There is a mass hysteria around this particular theory right now that doesn’t make sense. On one level, we have to care about providing a fuller, more accurate history — just as Better Days 2020 worked to fill in the gaps in women’s history in our state, we have work to do with black history and indigenous history as well. On another level, by understanding how this unequal system was built and enabled, the next generation is empowered to continue to move the needle on civil rights.
How many of you were taught about the Tulsa Massacre? About redlining? About polluting factories built in certain parts of town? Closer to home, how many of you were taught about the Timpanogos massacre? About the “Lamanite” program to re-educate indigenous children? About the Internment camps in our own backyard in Vernal and in Orem?
CRT helps us understand how subtle racism still exists in our systems, and why we must continue to work for greater equality. It’s not scary. It’s about telling history without the white-washing, with an eye towards awareness of subtle, and not so subtle, racism that was ingrained and still exists in our systems.
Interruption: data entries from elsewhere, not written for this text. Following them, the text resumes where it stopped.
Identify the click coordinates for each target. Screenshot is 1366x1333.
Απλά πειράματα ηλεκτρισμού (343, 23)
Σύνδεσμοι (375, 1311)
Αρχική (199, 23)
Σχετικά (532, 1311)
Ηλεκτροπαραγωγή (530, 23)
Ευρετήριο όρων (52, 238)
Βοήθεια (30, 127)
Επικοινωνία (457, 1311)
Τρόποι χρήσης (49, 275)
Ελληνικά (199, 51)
We need a movement of parents just as invested in telling a fuller history of our country, as those wanting to shut it down. In eighth grade I was taught about Hitler and Nazi Germany. I saw the news reels from when the camps were liberated. It made a profound impact on me. I had a pen pal from Latvia, Lithuania and learned the cyrillic alphabet so we could talk to each other — all at the height of the Cold War. I had a social studies teacher, Ms. Smith, who respected my ability to learn about tough topics during formative years. Learning about the past and building bridges between communities is important. I wasn’t too young for that lesson in eighth grade.
But the danger here, is in suggesting something is happening that isn’t happening, and creating a fear narrative around CRT when it is taught. This theory is not being taught in elementary school, or even middle school — though it probably can be discussed in some form 7-9th grade. I’d be surprised to find it taught anywhere but advanced high school honors courses and university level courses right now, which is a shame. To suggest it is too scary to teach on some level to our students is ludicrous. As a descendant of German ancestors, if I can learn about the Holocaust in 8th grade and understand the inhumanity that can exist, so too can our students learn about the treatment of Black people and people of color and the systems that were built to support it.